Senegal ha registrado su primera condena bajo una legislación anti-LGBT recientemente endurecida. La ley entró en vigor el mes pasado y llevó a la condena de un hombre de 24 años por un tribunal en Pikine-Guédiawaye, en las afueras de Dakar.
El hombre fue sentenciado a seis años de prisión y a una multa de más de 3.000 euros. Según el tribunal, es culpable de “actos antinaturales e indecencia pública”. La homosexualidad es ilegal en Senegal desde hace décadas, pero el actual gobierno ha endurecido las normas.
Los defensores de la ley consideraban que las sanciones anteriores no eran suficientes. Las nuevas reglas prevén penas de hasta diez años de cárcel y multas superiores a 15.000 euros.

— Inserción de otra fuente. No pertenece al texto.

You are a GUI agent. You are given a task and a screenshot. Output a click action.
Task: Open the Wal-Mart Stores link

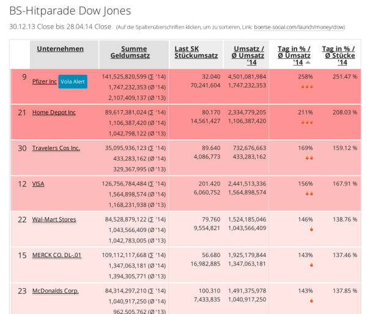click(54, 219)
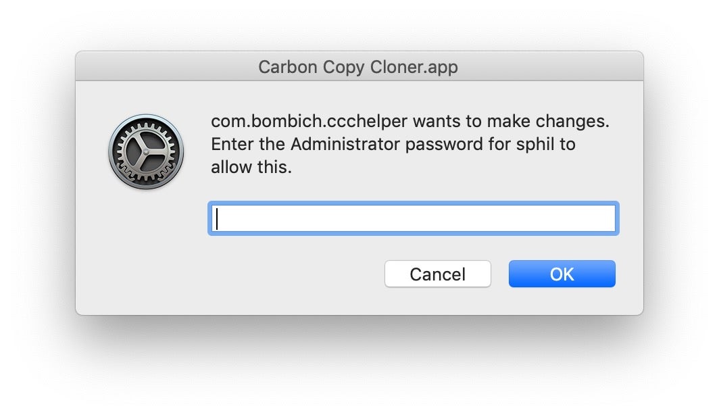This screenshot has height=415, width=719.
Task: Click the username sphil in the prompt
Action: point(536,145)
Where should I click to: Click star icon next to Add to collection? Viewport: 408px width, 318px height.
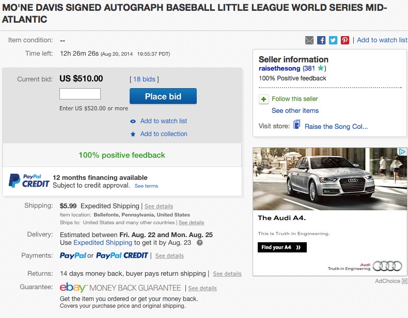(x=133, y=134)

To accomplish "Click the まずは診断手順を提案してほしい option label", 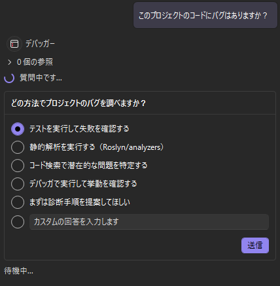I will (x=80, y=202).
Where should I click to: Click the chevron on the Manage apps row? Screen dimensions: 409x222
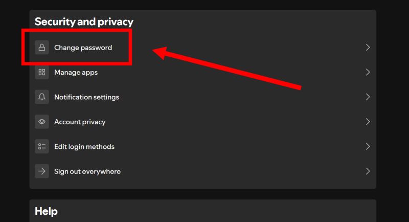pos(368,72)
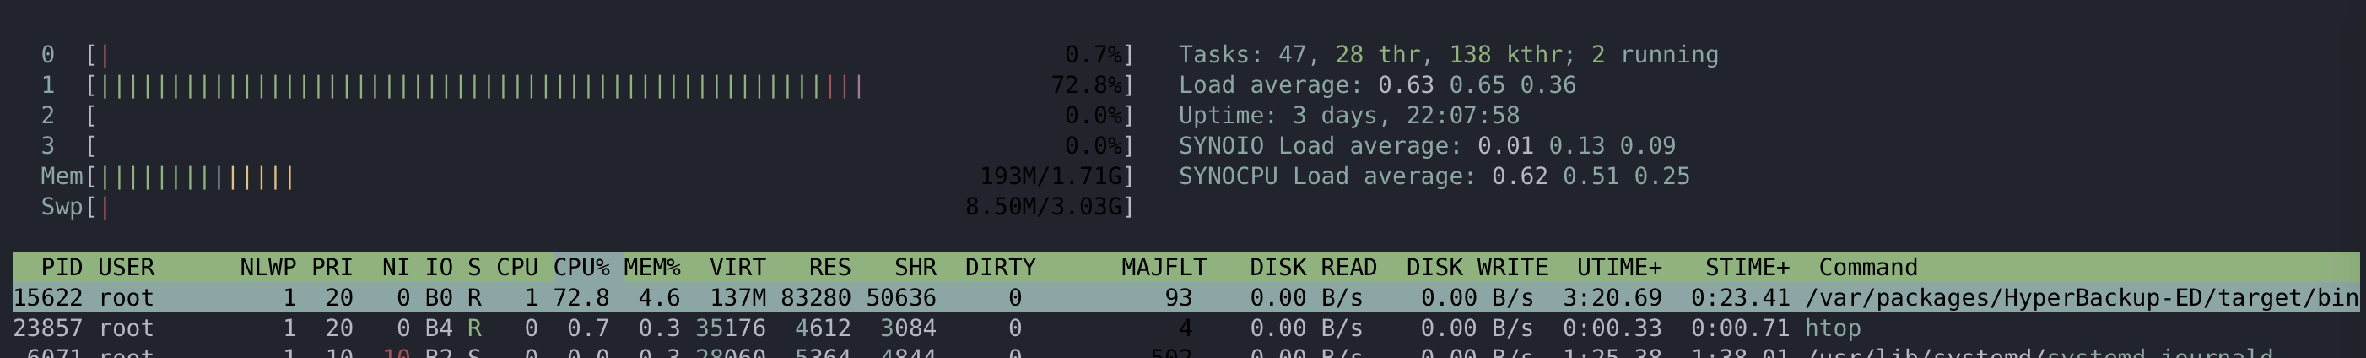Click the RES column header
Image resolution: width=2366 pixels, height=358 pixels.
[x=829, y=267]
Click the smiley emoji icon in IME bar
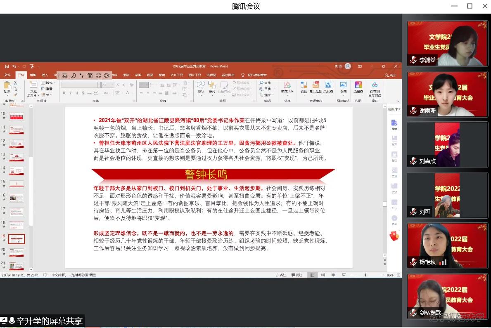Viewport: 491px width, 328px height. [98, 76]
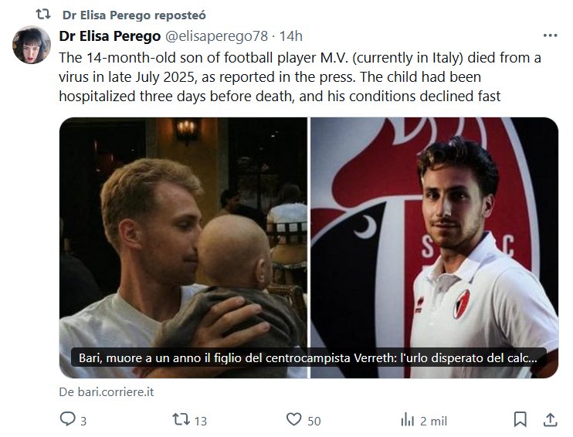573x437 pixels.
Task: Repost this tweet using the arrows icon
Action: coord(180,420)
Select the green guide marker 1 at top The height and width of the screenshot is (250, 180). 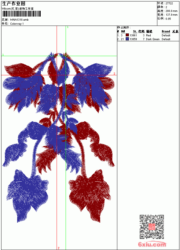pos(68,27)
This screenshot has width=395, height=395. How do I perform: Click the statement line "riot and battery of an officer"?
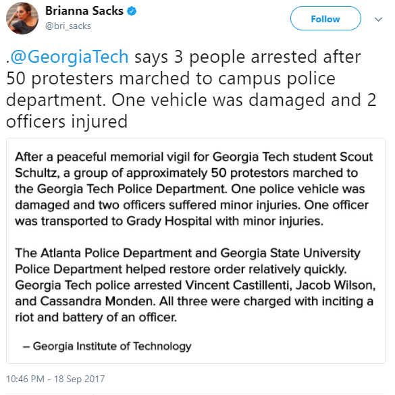pyautogui.click(x=96, y=317)
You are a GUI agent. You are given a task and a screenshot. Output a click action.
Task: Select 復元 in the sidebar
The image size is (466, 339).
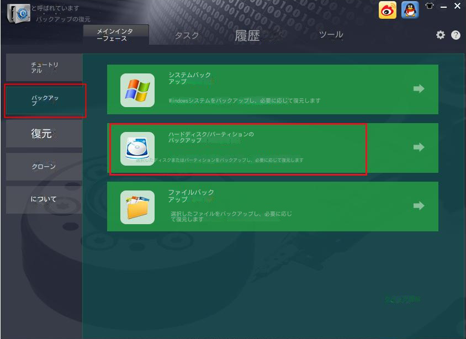pos(44,134)
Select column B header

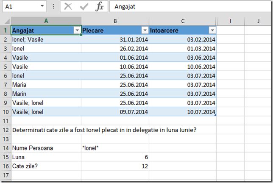[115, 21]
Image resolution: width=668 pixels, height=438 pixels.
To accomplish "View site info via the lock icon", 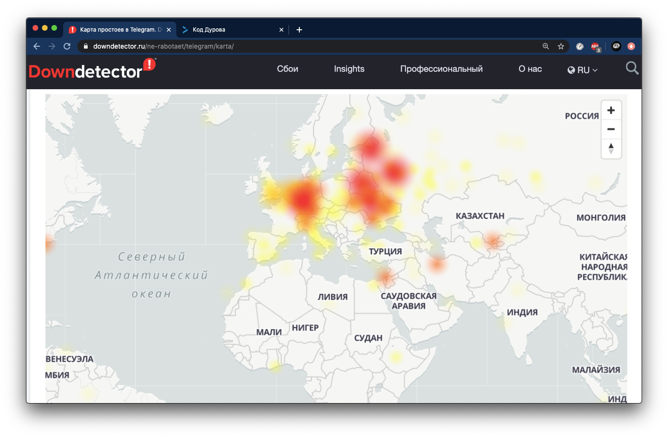I will [86, 46].
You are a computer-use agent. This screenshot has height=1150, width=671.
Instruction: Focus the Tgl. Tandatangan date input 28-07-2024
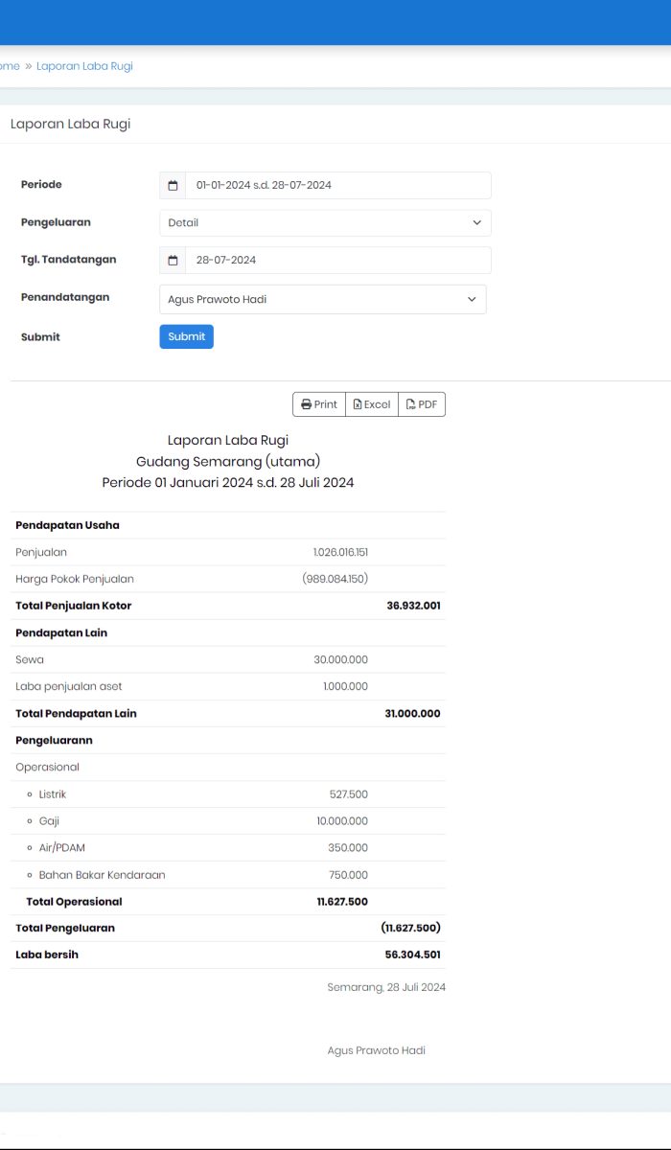pos(337,260)
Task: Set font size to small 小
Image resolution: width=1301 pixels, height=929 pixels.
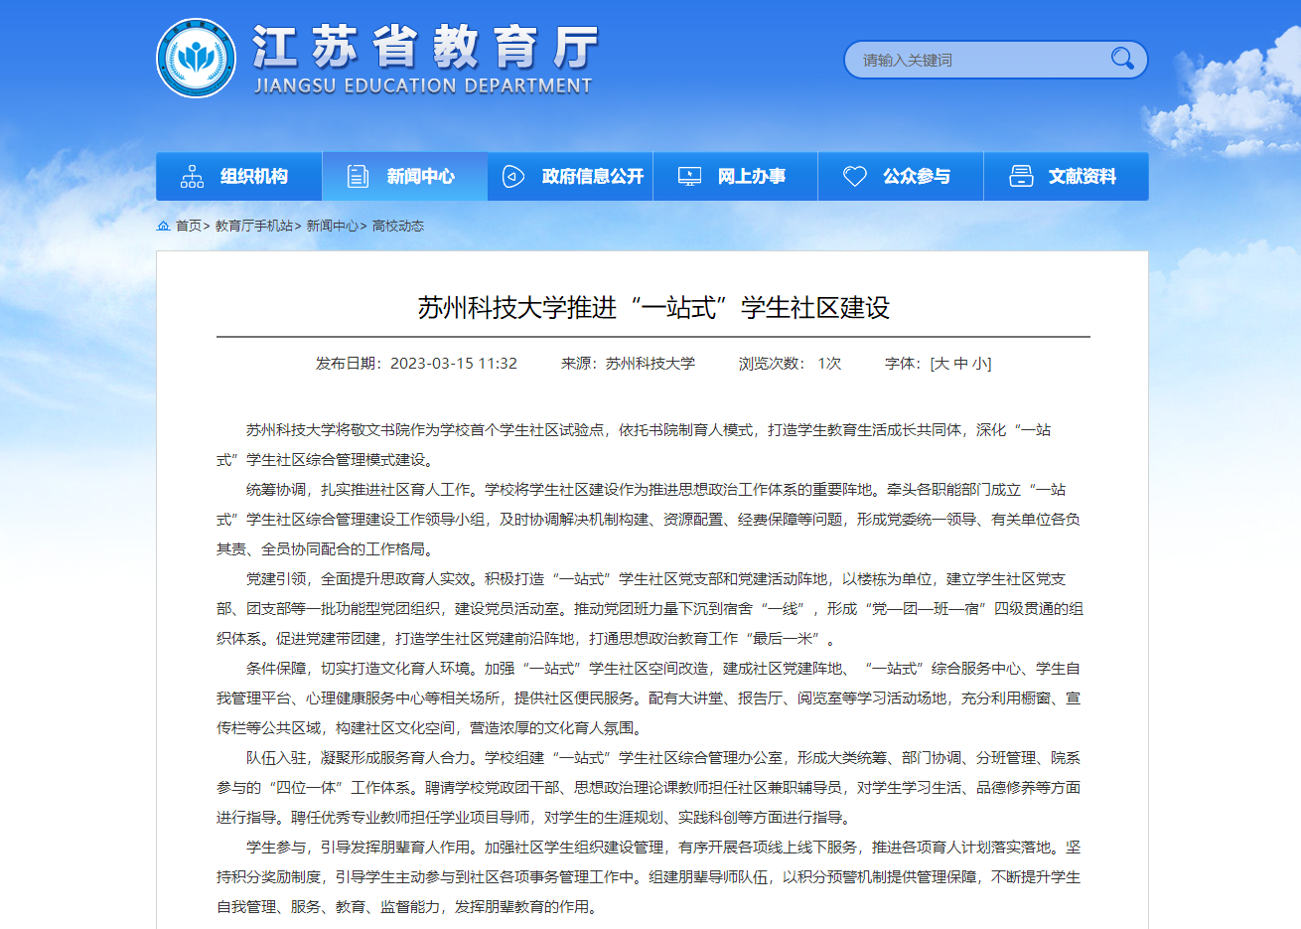Action: pyautogui.click(x=979, y=364)
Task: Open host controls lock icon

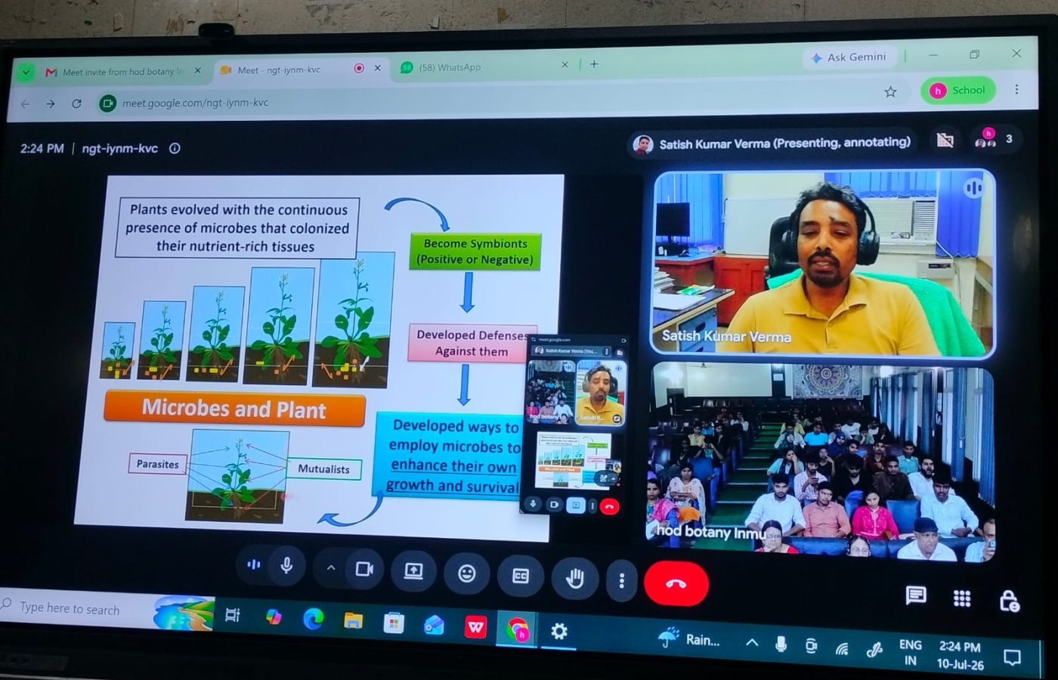Action: pyautogui.click(x=1009, y=601)

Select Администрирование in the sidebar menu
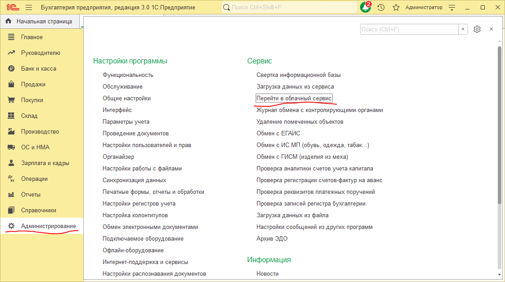(x=48, y=226)
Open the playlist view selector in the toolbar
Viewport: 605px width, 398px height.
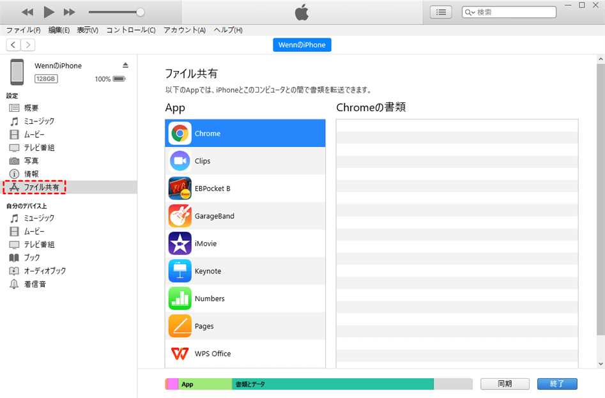tap(440, 11)
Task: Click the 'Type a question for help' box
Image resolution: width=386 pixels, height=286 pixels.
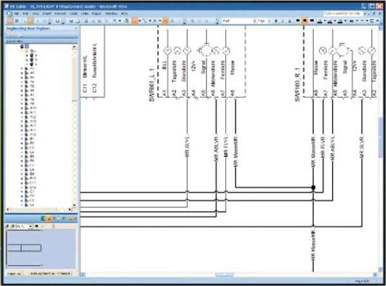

También se castiga promover o financiar actividades LGBT.
Según medios locales, cientos de personas han sido arrestadas en los últimos meses. Organizaciones de derechos humanos advierten de un “clima constante de miedo” y señalan que las detenciones se han vuelto más agresivas, en parte por el respaldo de las autoridades.
Senegal es uno de más de 30 países africanos donde la homosexualidad sigue siendo ilegal. En algunos casos, las penas son aún más severas.